> _Excerpted records_:
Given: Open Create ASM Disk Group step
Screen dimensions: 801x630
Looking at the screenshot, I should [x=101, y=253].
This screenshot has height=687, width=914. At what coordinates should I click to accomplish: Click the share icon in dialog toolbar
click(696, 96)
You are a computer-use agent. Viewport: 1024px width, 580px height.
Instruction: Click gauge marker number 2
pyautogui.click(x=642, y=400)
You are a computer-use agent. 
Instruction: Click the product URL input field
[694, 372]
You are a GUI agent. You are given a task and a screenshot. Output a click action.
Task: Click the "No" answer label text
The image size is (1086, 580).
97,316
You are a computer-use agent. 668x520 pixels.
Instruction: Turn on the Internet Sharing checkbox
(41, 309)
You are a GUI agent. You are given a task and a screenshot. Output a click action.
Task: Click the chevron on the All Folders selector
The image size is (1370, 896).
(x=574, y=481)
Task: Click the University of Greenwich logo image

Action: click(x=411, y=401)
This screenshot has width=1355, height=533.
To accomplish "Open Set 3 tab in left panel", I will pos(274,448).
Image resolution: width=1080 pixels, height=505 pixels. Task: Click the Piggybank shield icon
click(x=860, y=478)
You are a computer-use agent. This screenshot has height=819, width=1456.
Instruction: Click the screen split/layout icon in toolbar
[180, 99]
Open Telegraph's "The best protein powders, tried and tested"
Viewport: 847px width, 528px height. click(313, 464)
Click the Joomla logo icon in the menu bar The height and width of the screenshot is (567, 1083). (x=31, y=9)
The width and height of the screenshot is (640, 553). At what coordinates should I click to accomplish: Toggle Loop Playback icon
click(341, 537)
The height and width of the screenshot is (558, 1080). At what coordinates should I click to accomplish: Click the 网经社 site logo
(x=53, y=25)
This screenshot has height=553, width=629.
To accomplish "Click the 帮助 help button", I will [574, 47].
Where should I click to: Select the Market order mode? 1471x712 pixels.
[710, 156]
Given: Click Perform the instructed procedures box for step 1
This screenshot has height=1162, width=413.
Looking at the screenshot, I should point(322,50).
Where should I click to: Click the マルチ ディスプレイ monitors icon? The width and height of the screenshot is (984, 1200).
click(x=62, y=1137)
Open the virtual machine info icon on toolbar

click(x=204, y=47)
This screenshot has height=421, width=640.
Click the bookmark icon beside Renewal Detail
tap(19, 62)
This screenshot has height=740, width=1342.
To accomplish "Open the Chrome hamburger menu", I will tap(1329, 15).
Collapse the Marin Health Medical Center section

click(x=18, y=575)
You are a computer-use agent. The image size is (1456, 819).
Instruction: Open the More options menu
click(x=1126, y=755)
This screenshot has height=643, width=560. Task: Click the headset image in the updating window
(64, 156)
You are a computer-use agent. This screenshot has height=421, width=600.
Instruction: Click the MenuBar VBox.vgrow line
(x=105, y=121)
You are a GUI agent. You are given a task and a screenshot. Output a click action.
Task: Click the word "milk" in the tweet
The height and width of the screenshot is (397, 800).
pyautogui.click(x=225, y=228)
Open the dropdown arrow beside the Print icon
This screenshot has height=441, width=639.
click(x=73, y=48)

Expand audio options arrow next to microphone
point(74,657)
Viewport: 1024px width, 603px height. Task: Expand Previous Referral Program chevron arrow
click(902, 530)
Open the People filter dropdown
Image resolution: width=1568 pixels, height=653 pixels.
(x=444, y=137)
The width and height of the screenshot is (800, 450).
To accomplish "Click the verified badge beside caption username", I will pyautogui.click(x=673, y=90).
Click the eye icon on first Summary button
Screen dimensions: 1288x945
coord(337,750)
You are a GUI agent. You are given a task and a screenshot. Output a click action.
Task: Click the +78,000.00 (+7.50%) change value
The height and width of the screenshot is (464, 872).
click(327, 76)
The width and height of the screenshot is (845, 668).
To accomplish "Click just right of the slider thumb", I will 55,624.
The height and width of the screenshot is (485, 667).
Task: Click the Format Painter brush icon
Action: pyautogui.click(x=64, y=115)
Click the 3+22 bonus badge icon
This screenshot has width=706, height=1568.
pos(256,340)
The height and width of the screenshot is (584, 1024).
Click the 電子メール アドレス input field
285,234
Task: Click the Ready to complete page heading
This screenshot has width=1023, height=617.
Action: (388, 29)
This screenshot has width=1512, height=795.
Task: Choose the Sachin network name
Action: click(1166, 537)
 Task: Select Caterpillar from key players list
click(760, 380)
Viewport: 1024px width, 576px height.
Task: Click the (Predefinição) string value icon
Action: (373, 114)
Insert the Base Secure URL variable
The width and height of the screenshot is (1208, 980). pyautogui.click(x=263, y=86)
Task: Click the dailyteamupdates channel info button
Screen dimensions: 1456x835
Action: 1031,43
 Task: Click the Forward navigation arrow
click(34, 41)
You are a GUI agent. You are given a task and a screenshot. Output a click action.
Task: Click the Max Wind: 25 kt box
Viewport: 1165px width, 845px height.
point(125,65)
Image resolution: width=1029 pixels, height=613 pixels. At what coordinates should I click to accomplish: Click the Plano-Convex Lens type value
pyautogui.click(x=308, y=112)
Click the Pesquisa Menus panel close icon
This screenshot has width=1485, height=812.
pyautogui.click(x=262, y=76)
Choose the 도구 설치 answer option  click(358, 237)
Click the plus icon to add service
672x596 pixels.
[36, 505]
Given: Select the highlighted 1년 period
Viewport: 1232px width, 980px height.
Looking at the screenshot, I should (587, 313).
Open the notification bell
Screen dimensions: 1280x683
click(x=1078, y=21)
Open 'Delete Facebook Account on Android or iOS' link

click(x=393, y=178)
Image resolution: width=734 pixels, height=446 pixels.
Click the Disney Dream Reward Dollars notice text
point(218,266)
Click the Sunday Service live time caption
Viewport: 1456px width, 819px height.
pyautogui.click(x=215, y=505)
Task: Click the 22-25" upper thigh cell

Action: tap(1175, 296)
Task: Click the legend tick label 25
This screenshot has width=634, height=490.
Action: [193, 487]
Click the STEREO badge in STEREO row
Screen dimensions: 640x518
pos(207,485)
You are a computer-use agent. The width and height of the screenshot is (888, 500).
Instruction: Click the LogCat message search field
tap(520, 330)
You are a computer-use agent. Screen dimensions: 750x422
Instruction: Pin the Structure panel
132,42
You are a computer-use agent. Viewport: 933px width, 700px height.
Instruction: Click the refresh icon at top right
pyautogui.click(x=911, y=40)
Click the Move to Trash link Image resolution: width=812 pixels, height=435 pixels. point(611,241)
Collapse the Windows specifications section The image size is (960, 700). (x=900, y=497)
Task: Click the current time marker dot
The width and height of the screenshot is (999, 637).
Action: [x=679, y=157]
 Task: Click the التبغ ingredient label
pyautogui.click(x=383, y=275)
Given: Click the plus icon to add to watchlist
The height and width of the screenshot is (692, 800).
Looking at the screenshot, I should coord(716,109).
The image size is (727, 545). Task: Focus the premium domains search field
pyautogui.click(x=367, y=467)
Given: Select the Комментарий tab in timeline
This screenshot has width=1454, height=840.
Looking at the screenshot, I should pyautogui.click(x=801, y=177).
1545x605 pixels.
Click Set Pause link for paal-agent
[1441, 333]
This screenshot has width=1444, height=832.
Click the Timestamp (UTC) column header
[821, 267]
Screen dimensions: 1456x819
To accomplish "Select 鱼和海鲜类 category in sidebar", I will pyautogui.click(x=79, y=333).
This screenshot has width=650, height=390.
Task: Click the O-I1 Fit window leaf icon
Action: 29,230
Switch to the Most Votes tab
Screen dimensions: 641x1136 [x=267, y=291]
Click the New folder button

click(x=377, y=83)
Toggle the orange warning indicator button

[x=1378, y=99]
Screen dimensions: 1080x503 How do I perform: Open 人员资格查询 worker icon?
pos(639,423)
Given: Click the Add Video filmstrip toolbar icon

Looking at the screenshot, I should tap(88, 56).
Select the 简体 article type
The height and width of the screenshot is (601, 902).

> _What the task asks_:
From the opening line of the data above, please print each line as written up to and including the line that contains "Click the Joomla", and nothing more.

> _Solution to this problem_:
Given: Open Create ASM Disk Group step
Screen dimensions: 801x630
Looking at the screenshot, I should [x=101, y=253].
This screenshot has height=687, width=914. At what coordinates should I click to accomplish: Click the share icon in dialog toolbar
click(696, 96)
You are a computer-use agent. Viewport: 1024px width, 580px height.
Instruction: Click gauge marker number 2
pyautogui.click(x=642, y=400)
You are a computer-use agent. 
Instruction: Click the product URL input field
[694, 372]
You are a GUI agent. You are given a task and a screenshot. Output a click action.
Task: Click the "No" answer label text
The image size is (1086, 580).
97,316
You are a computer-use agent. 668x520 pixels.
Instruction: Turn on the Internet Sharing checkbox
(41, 309)
You are a GUI agent. You are given a task and a screenshot. Output a click action.
Task: Click the chevron on the All Folders selector
The image size is (1370, 896).
(x=574, y=481)
Task: Click the University of Greenwich logo image

Action: click(x=411, y=401)
This screenshot has width=1355, height=533.
To accomplish "Open Set 3 tab in left panel", I will pos(274,448).
Image resolution: width=1080 pixels, height=505 pixels. Task: Click the Piggybank shield icon
click(x=860, y=478)
You are a computer-use agent. This screenshot has height=819, width=1456.
Instruction: Click the screen split/layout icon in toolbar
[180, 99]
Open Telegraph's "The best protein powders, tried and tested"
Viewport: 847px width, 528px height. click(313, 464)
Click the Joomla logo icon in the menu bar The height and width of the screenshot is (567, 1083). (x=31, y=9)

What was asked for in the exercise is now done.